The men had to grow beards and regularly attend religious services and those that belonged to a religious minority had to wear clothing that identified them as non-Islamic. No television, no statues or idols that were not Islamic were allowed. These artifacts were destroyed resulting in the destruction of many valuable ancient relics.
Osama Bin Laden & the Taliban
The new Taliban rule under Omar attracted many other extremists and one of these was Osama bin Laden. He was the leader of the terrorist group called al-Qaeda. As a wealthy Saudi Arabian son, he decided to help and financially support the Taliban ruled government.
Osama bin Laden's history with Afghanistan dates back to the invasion of the Soviets in the year 1979. He supported the jihad that was part of the resistance against the Soviets and it was an ironic note that during that time period the United States was a huge supporter of the resistance of Afghanistan. They helped to set up in Pakistan, schools for refugee children that ironically turned into a place for the radicals of Islam to train.
The Conflict in Afghanistan Today
After the terrorist attacks by Al-Qaeda on September 11th, 2001 on the U.S. Pentagon and the New York City World Trade Center, the United States under the leadership of President George Bush began the campaign called "Operation Enduring Freedom" a conflict with Afghanistan. The war in Iraq later on distracted the carrying out of the goals in Afghanistan and the fugitive Osama bin Laden is still at large. Many argue that the U.S. should never have engaged in conflict in Iraq, but instead should have focused all their military might to finishing what was begun in Afghanistan.
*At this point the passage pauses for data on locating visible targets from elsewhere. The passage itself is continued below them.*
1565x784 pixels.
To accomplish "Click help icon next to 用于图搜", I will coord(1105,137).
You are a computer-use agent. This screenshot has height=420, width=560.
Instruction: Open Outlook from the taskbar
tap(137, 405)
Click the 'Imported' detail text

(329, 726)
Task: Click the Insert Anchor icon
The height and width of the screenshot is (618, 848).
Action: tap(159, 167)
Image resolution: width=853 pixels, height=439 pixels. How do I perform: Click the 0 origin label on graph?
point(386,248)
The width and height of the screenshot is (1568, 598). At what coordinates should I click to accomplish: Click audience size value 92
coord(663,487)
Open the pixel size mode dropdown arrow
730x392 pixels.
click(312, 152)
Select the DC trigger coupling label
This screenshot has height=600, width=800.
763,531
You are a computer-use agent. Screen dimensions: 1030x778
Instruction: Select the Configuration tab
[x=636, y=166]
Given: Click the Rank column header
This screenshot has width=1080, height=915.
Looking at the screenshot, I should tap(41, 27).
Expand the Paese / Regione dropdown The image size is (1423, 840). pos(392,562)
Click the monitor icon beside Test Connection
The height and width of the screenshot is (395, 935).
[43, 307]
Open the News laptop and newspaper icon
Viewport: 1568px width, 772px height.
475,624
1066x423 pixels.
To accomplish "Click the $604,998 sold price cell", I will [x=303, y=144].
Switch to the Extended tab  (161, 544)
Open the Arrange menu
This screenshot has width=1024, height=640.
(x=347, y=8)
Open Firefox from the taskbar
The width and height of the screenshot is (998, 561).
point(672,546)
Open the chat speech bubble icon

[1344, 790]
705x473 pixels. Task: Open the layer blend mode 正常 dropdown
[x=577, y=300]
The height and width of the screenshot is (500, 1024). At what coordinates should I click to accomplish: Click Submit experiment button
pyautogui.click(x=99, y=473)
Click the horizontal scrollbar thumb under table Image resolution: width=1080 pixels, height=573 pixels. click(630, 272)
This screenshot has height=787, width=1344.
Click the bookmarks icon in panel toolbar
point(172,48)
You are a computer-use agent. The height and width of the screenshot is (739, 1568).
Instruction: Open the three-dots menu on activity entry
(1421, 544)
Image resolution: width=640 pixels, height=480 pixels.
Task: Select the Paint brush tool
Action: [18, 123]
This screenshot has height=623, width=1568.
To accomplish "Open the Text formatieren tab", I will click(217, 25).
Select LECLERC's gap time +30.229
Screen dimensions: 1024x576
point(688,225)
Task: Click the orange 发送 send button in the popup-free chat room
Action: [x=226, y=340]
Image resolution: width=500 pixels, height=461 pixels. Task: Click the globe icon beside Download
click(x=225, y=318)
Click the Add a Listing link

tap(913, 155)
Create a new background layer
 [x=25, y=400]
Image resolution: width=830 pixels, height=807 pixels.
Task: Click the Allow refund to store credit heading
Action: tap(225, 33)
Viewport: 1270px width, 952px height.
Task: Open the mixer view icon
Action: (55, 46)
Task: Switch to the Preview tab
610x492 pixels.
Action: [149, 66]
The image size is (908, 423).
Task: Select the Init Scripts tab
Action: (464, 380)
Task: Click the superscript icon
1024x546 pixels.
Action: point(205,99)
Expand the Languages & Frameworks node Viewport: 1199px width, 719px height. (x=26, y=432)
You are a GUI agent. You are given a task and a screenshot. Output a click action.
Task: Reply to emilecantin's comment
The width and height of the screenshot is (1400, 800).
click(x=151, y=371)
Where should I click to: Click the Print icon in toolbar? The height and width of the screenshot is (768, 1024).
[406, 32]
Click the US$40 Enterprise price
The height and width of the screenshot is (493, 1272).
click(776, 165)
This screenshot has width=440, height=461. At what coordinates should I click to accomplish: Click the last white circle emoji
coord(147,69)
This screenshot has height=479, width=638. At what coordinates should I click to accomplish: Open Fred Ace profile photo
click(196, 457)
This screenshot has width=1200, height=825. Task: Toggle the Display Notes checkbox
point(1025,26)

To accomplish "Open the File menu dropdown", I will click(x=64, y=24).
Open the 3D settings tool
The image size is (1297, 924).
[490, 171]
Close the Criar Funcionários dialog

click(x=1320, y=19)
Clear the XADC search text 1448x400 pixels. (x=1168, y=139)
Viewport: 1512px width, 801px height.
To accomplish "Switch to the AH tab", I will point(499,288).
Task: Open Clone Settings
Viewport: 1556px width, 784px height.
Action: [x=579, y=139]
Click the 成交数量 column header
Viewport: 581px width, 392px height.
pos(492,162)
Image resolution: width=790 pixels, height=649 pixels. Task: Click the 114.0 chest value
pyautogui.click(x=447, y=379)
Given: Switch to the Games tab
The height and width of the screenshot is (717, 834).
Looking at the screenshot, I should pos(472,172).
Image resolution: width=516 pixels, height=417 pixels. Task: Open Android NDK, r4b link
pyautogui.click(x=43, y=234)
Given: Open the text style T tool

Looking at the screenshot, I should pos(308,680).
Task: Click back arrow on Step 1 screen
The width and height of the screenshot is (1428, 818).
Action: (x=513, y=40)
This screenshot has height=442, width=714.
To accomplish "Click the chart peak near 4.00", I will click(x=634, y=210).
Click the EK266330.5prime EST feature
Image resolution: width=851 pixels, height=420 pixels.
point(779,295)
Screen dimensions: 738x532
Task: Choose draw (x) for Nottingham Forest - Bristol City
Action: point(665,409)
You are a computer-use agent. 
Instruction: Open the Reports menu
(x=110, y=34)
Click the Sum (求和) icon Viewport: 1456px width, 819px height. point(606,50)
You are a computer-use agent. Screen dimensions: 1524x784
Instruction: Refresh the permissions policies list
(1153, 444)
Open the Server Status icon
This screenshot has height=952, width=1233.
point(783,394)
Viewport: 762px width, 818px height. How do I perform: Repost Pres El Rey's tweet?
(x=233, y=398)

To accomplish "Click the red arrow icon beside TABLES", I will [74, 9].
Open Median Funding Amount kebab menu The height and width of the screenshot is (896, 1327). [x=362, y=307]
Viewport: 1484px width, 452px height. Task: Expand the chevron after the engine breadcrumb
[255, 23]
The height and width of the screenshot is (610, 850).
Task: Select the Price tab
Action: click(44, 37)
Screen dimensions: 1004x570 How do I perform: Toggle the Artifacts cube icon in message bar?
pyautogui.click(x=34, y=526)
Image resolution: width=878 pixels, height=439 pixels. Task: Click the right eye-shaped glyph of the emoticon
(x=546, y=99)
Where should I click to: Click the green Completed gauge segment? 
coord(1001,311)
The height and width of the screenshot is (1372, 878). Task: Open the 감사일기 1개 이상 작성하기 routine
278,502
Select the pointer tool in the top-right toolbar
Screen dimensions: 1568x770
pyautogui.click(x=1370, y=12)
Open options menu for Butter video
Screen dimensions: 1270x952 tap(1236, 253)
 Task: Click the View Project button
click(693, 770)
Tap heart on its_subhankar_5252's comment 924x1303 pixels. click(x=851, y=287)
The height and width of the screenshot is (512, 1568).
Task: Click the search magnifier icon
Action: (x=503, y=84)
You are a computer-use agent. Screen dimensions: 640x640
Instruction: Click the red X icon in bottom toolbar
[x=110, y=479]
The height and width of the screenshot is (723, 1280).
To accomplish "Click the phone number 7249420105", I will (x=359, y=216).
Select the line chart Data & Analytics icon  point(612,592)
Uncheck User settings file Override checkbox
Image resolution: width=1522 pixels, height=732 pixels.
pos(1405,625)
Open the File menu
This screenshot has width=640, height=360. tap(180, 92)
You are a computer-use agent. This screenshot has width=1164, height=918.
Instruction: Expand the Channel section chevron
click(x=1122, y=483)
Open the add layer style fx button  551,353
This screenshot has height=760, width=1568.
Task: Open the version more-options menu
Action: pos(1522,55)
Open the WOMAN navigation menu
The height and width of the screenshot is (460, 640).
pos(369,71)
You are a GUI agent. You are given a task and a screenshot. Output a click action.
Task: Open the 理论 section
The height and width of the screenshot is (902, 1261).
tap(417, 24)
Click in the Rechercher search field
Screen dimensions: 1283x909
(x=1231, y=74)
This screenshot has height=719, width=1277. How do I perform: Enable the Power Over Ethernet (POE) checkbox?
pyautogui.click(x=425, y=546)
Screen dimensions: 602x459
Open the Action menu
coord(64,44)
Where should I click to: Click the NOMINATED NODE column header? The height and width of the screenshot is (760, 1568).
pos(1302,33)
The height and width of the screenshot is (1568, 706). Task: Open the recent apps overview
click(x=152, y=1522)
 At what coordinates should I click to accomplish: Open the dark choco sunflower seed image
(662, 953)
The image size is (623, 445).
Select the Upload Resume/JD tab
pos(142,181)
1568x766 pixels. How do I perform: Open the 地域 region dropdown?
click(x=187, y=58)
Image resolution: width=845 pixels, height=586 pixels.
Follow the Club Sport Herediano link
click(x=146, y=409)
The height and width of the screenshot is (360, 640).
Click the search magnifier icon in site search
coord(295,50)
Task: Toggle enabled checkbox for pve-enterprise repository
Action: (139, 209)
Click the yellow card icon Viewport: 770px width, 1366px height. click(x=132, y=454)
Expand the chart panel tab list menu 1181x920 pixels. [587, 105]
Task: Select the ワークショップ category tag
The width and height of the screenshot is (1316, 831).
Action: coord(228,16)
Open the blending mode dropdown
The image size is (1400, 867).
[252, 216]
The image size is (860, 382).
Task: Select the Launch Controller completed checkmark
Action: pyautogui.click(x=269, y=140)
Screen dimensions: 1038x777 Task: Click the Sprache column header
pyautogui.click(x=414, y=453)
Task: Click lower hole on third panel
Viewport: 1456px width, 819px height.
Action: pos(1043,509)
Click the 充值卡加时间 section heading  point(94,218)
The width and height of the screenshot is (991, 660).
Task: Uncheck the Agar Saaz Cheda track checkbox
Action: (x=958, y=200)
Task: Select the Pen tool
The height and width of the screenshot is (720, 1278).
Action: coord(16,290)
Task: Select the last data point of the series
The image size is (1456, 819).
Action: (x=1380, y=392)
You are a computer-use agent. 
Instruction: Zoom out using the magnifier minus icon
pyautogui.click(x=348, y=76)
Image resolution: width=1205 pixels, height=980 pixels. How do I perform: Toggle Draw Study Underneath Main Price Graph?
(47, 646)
Currently many of those members of the United States government are calling for an end to the Iraq conflict in order to focus all the military's attentions on finishing what was started with the campaign "Operation Enduring Freedom." Many of the citizens of the United States agree with this assessment as more than 10 billion dollars a month is going towards these conflicts. The only goal reached in Iraq was getting rid of Saddam Hussein. The government is still not stable and doesn't appear to be so any time soon.
Afghanistan is supposedly where Osama bin Laden has been hiding out and for many Americans capturing the man responsible for the deaths of more than 3000 Americans in a most vicious terrorist attack is much more important than what the military is trying to accomplish in Iraq.